(Provided data begins)

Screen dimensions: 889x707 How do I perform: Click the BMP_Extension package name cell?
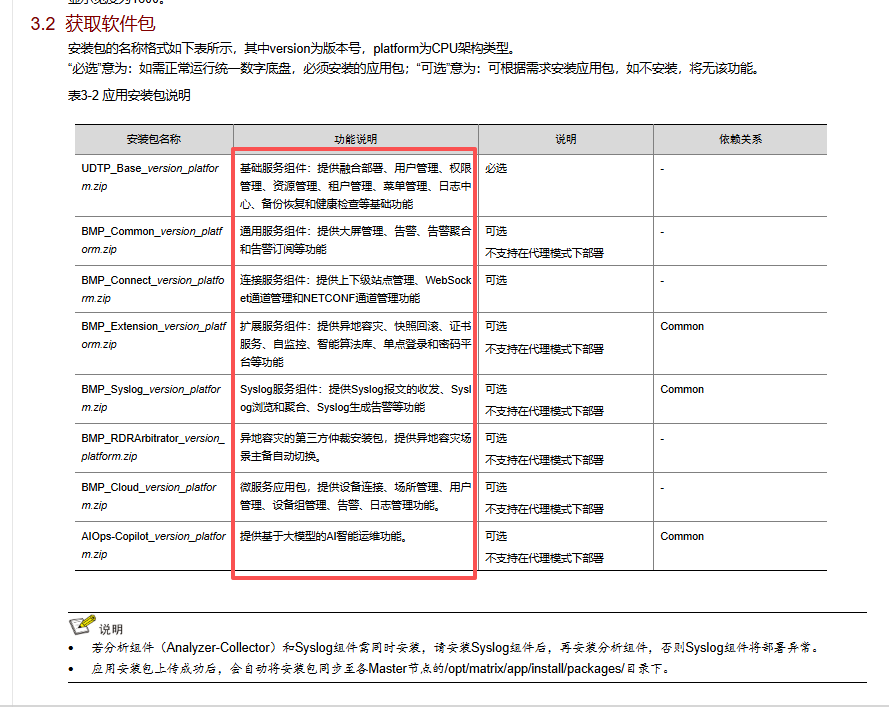(153, 335)
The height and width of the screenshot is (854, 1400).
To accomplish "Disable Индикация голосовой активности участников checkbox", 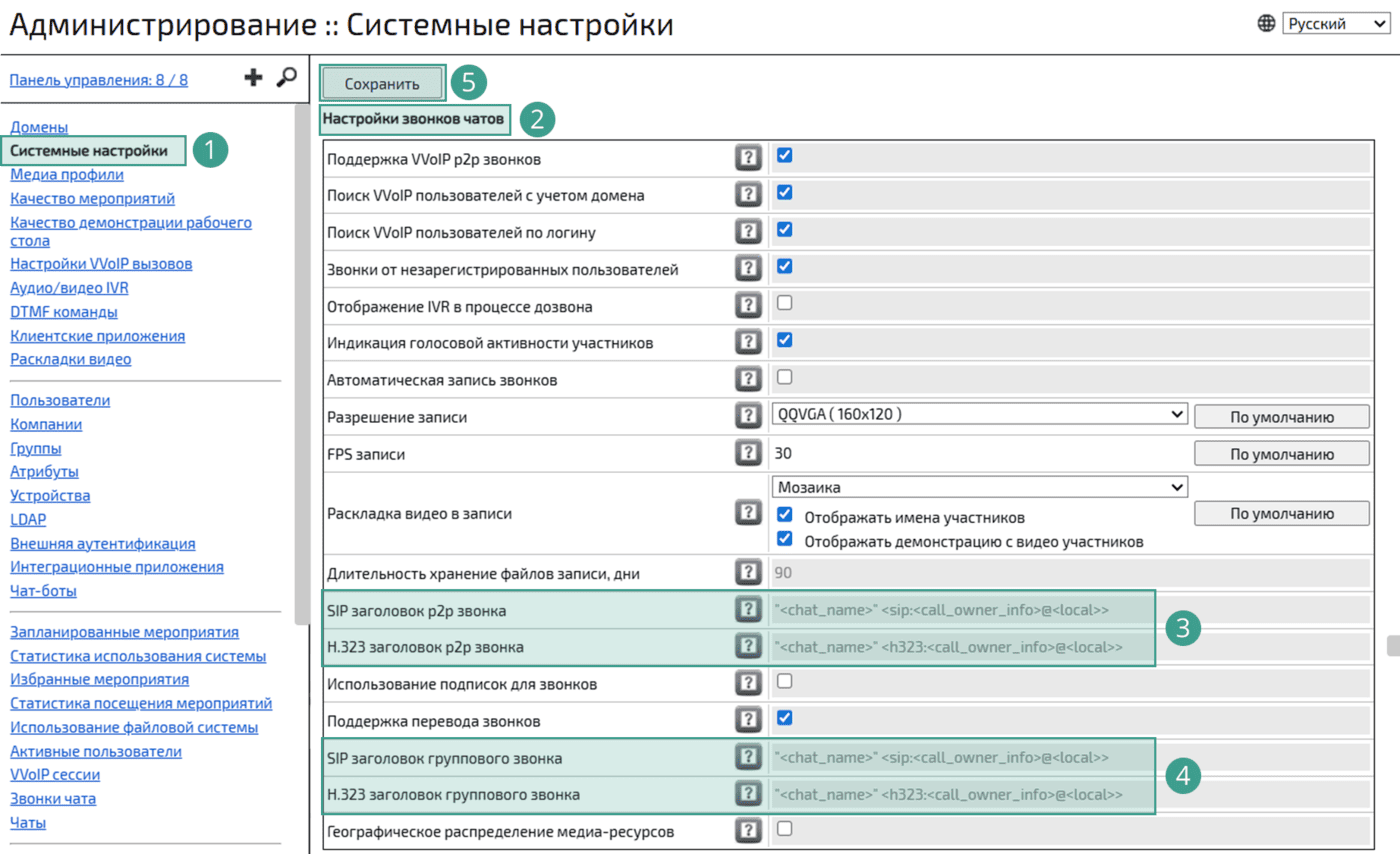I will pos(785,339).
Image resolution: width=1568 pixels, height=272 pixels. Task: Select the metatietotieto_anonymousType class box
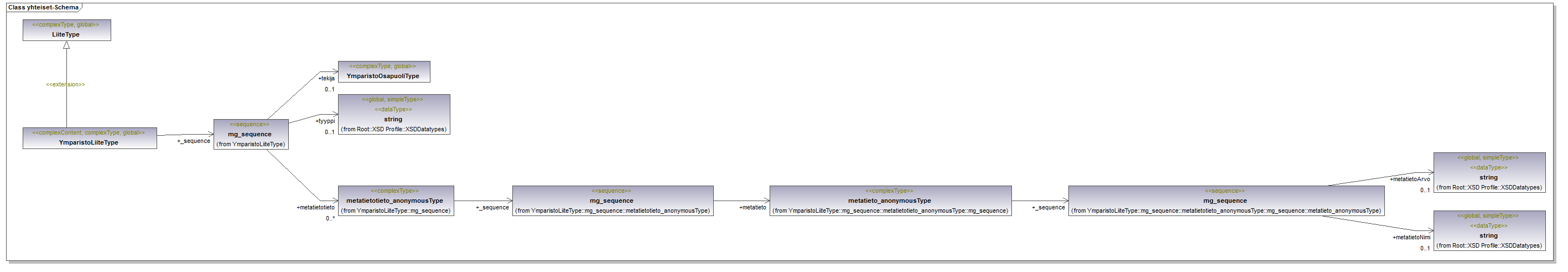[396, 201]
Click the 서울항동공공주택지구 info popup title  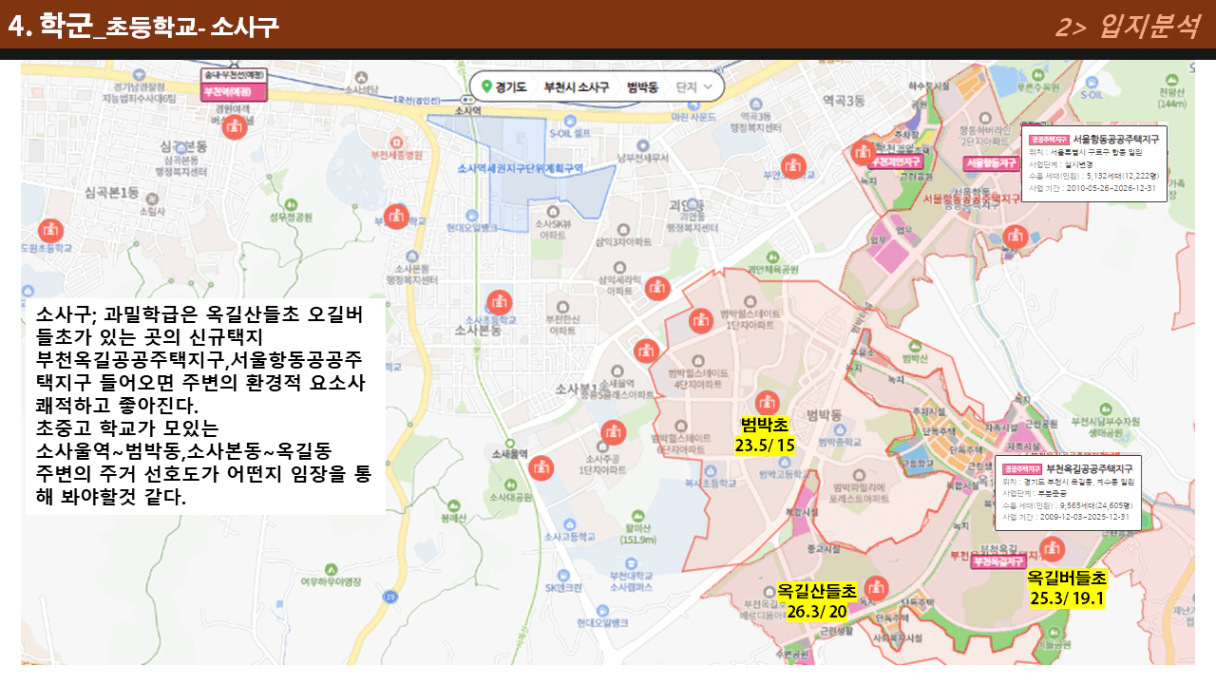point(1116,139)
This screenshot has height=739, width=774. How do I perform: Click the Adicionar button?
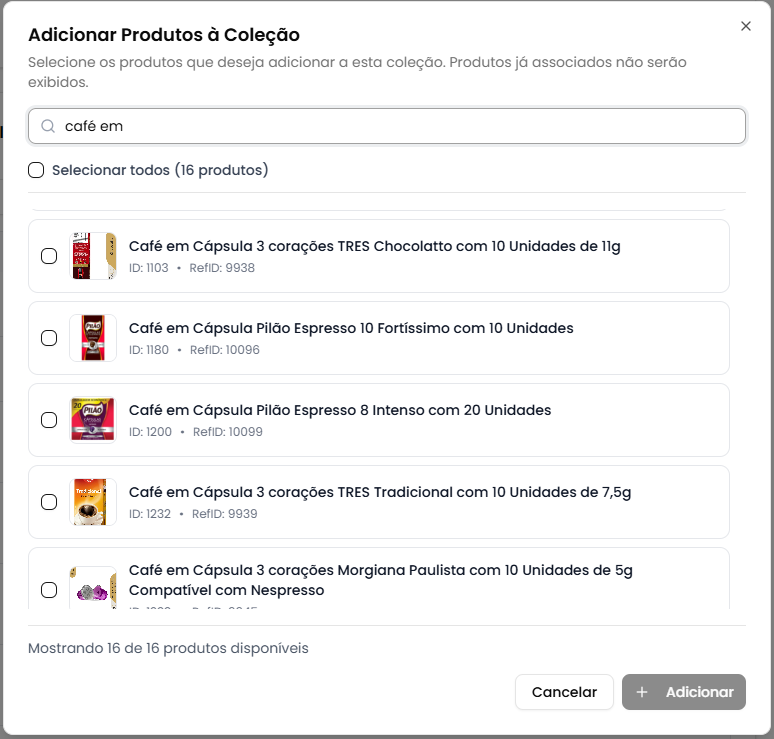(x=684, y=692)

(Provided data ends)

# Aim of the exercise
Retype only the lines from the line with "This screenshot has" through the last line of the data. Keep both ends and skip the pictures.

# Solution for this problem
This screenshot has height=739, width=774. How do I perform: Click the Adicionar button?
(x=684, y=692)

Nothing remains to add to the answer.